Reference is made to the initial statement on Schedule 13D (the "Initial Statement") filed with the Securities and Exchange Commission (the "SEC") on March 11, 2014 by Urban Partners II, LLC, a Delaware limited liability company ("Urban II"), Richard Ressler, Avraham Shemesh, Shaul Kuba and CIM Service Provider, LLC, a Delaware limited liability company ("CIM Manager" and, collectively with the foregoing, the "Reporting Persons") and relates to the common stock, par value \$0.001 per share (the "Common Shares") of CIM Commercial Trust Corporation, a Maryland real estate investment trust (formerly, PMC Commercial Trust) (the "Issuer"), as further amended by Amendment No. 1 dated September 19, 2016 (the "Amendment No. 1") and Amendment No. 2. dated June 14, 2017 (the "Amendment No. 2" and, together with the Initial Statement and the Amendment No. 1, the "Schedule 13D Filing"). The address of the principal executive office of the Issuer is 17950 Preston Road, Suite 600, Dallas, Texas 75252.

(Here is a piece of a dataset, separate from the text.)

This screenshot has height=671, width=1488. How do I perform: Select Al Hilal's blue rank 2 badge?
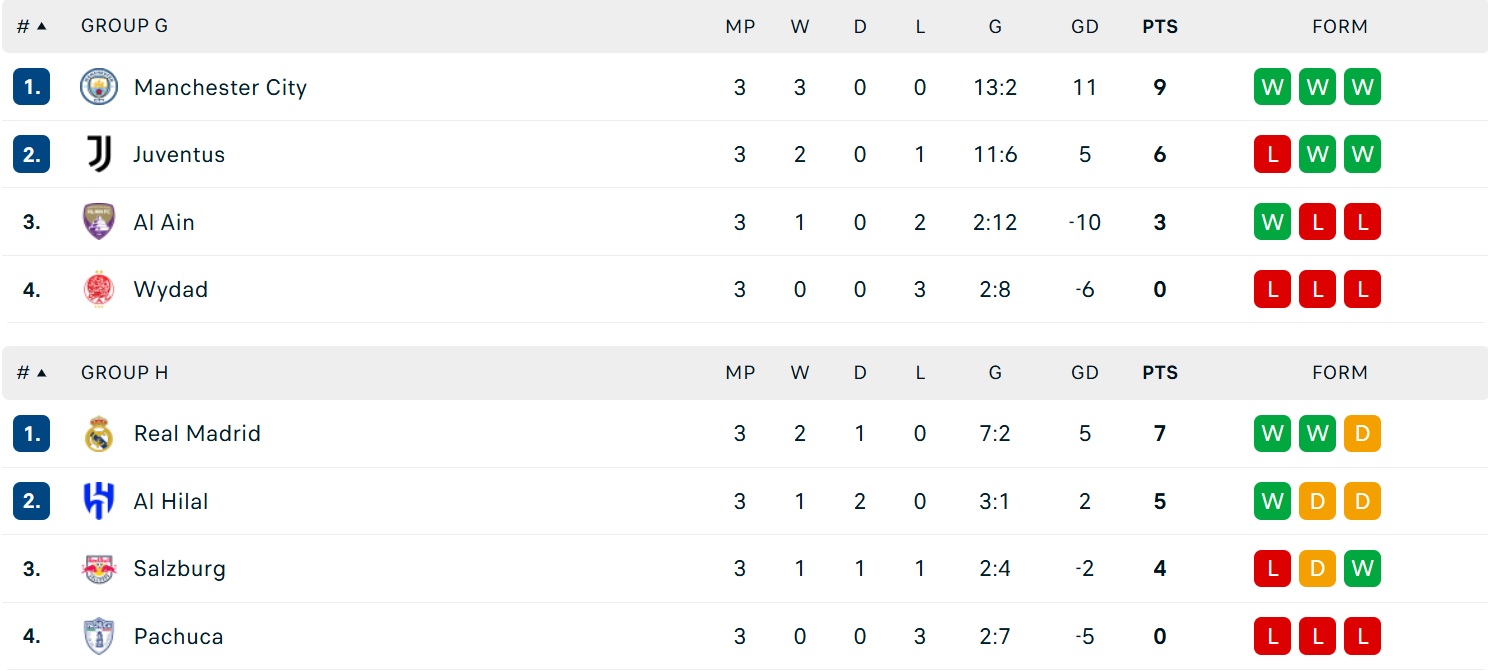[x=32, y=501]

This Amendment No. 3 to Schedule 13D (this "Amendment No. 3") is being filed to reflect a change in the Reporting Persons' percentage beneficial ownership of the Common Shares as a result of a repurchase of 14,090,909 Common Shares by the Issuer from Urban II on December 18, 2017 (the "Third Share Repurchase"). The information set forth in this Amendment No. 3 regarding percentage beneficial ownership is as of the date hereof and assumes there are 43,784,939 Common Shares outstanding by subtracting the number of Common Shares repurchased in the Third Share Repurchase (14,090,909 Common Shares) from the number of Common Shares outstanding as reported on the Issuer's Prospectus relating to its Registration Statement on Form S-11 as filed with the SEC on November 16, 2017 (57,875,848 Common Shares).
Except as otherwise described herein, the information contained in the Schedule 13D Filing remains in effect. Capitalized terms used but not defined in this Amendment No. 3 shall have the respective meanings set forth with respect thereto in the Schedule 13D Filing.
Item 5. Interest in Securities of the Issuer
Items 5(a) and (b) of the Schedule 13D Filing are hereby amended and restated in their entirety as follows:
(a) Urban II directly owns 41,627,739 Common Shares, which represent approximately 95.07% of the outstanding Common Shares.
Mr. Ressler may be deemed to beneficially own 42,012,342 Common Shares, or approximately 95.95% of the outstanding Common Shares. Mr. Shemesh may be deemed to beneficially own 41,997,296 Common Shares, or approximately 95.92% of the outstanding Common Shares. Mr. Kuba may be deemed to beneficially own 41,997,296 Common Shares, or approximately 95.92% of the outstanding Common Shares. CIM Manager may be deemed to beneficially own 41,981,683 Common Shares, or approximately 95.88% of the outstanding Common Shares.
Messrs. Ressler, Shemesh and Kuba may be deemed to indirectly beneficially own the 41,627,739 Common Shares held by Urban II by virtue of their positions with CIM Group, LLC, the sole equity member of CIM Manager and the sole manager of CIM Urban Partners GP, LLC, which is the sole managing member of Urban II.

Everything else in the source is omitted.